In de meeste gerapporteerde gevallen presenteerde de ademnood zich redelijk snel na de inbrenging van ISB. In het onderhavige geval was er echter een symptoomvrije periode van ongeveer 90 minuten voordat de ademhalingsstress zich ontwikkelde. De meest waarschijnlijke reden voor de vertraging is de afwezigheid van een triggerende factor en in dit geval was dat de verandering van houding van de patiënt. Tot de verandering van positie werd de patiënt verpleegd in half liggende positie. De longfunctie was al aangetast door ipsilaterale HDP, maar werd goed gecompenseerd. De symptomen traden op toen deze verder werden gecompromitteerd door rugligging. De verbetering van haar symptomen wanneer ze rechtop zat, verklaart de verslechtering van de longfunctie bij rugligging. Hoewel patiënte geen eerdere ademhalingsaandoeningen had, erkennen wij dat de leeftijd van deze patiënte een factor kan zijn geweest die heeft bijgedragen tot de compromis in de ventilatie. HDP duurt meestal tot het effect van de blokkade aanhoudt en verdwijnt zodra het plaatselijke verdovende effect is uitgewerkt, samen met het pijnstillende effect van de blokkade. Het kan symptomatisch worden wanneer de longfunctie verder in het gedrang komt. Dit onderstreept het belang van nauwlettend toezicht en aanvullende zuurstoftoediening. De meerderheid van de patiënten herstelt volledig, hoewel er af en toe meldingen zijn van aanhoudende dysphonische symptomen gedurende een langere periode.
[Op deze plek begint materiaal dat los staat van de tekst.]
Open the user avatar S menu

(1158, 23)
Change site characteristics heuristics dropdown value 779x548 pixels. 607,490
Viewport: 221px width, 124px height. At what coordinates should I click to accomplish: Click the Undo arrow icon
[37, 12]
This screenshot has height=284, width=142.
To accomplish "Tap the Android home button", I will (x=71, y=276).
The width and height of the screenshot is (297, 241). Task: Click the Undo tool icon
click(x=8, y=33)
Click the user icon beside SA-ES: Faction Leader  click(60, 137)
Onze patiënte had dergelijke symptomen niet meer in de postoperatieve periode en was goed hersteld op het moment van ontslag. Zij had een onbewogen herstel na 2 weken tijdens haar eerste follow-up.
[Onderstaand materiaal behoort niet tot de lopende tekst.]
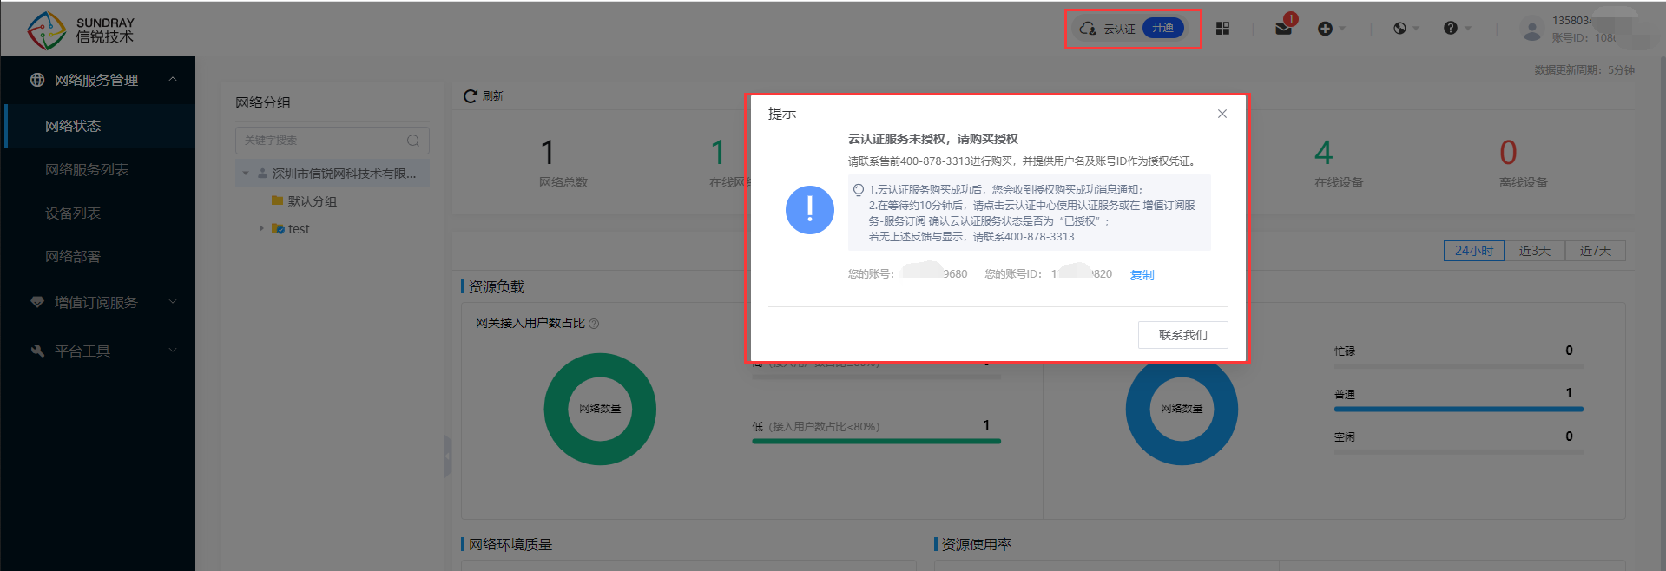This screenshot has height=571, width=1666.
Task: Enable cloud authentication with 开通 button
Action: pos(1162,28)
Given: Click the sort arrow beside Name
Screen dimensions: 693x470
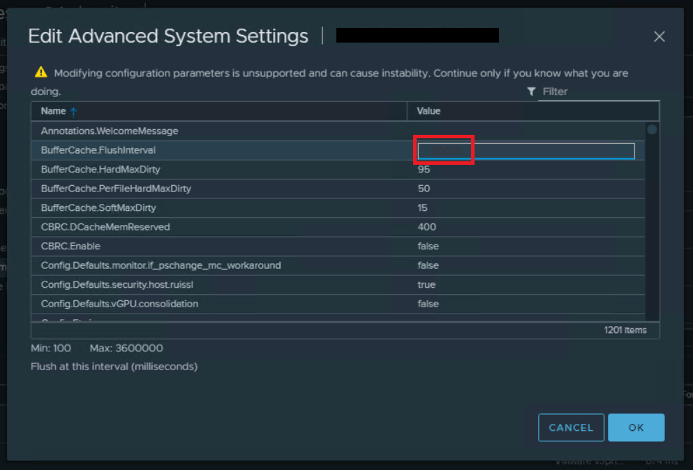Looking at the screenshot, I should [74, 112].
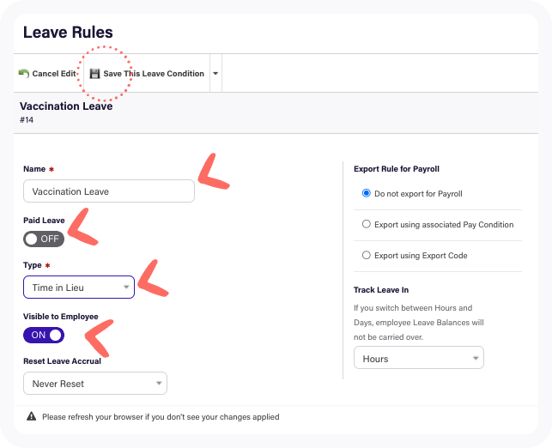Open the Type dropdown showing Time in Lieu
The width and height of the screenshot is (552, 448).
pos(79,288)
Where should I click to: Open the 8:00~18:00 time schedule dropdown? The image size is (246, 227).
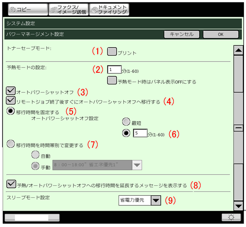137,165
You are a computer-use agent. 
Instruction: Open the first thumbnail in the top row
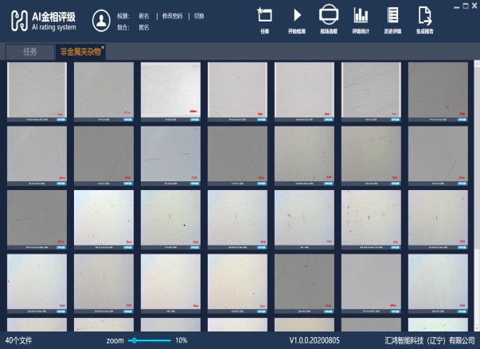tap(37, 89)
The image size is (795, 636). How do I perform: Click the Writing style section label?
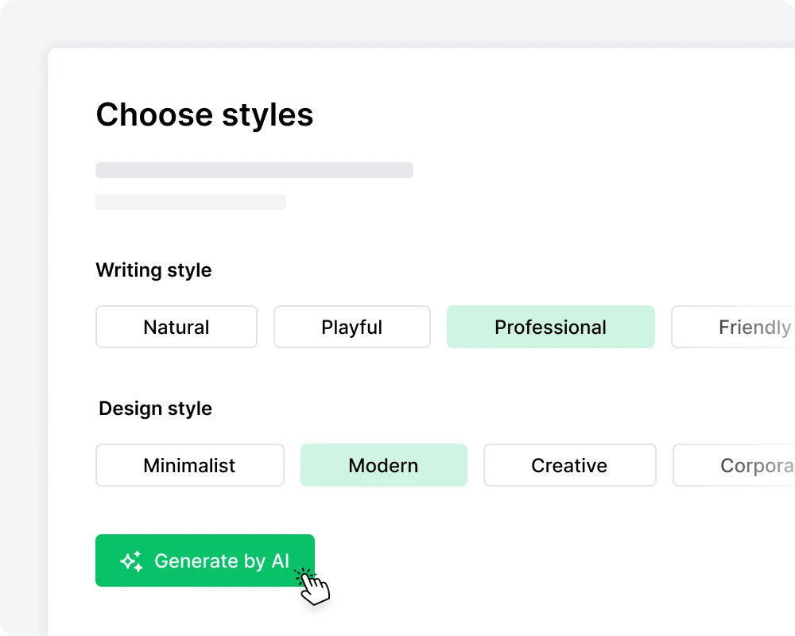coord(153,270)
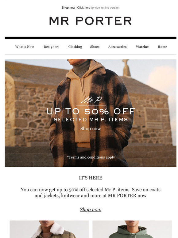178x238 pixels.
Task: Open the plaid coat hero image
Action: click(91, 113)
De incidentie van HDP is zeer hoog bij traditionele ISB’s, ongeacht de benadering en de methode die wordt gebruikt om de plexus op te sporen. Asymptomatische HDP wordt door sommige anesthesisten beschouwd als een neveneffect van ISB in plaats van een complicatie waarbij de meerderheid van de patiënten het ontwikkelt. Er moet echter een hoge verdenkingsindex voor HDP zijn wanneer een patiënt ademnood ontwikkelt na ISB in de onmiddellijke postoperatieve periode en dit kan gemakkelijk worden bevestigd door een röntgenfoto van de borstkas waarop een verhoogd diafragma aan één kant te zien is.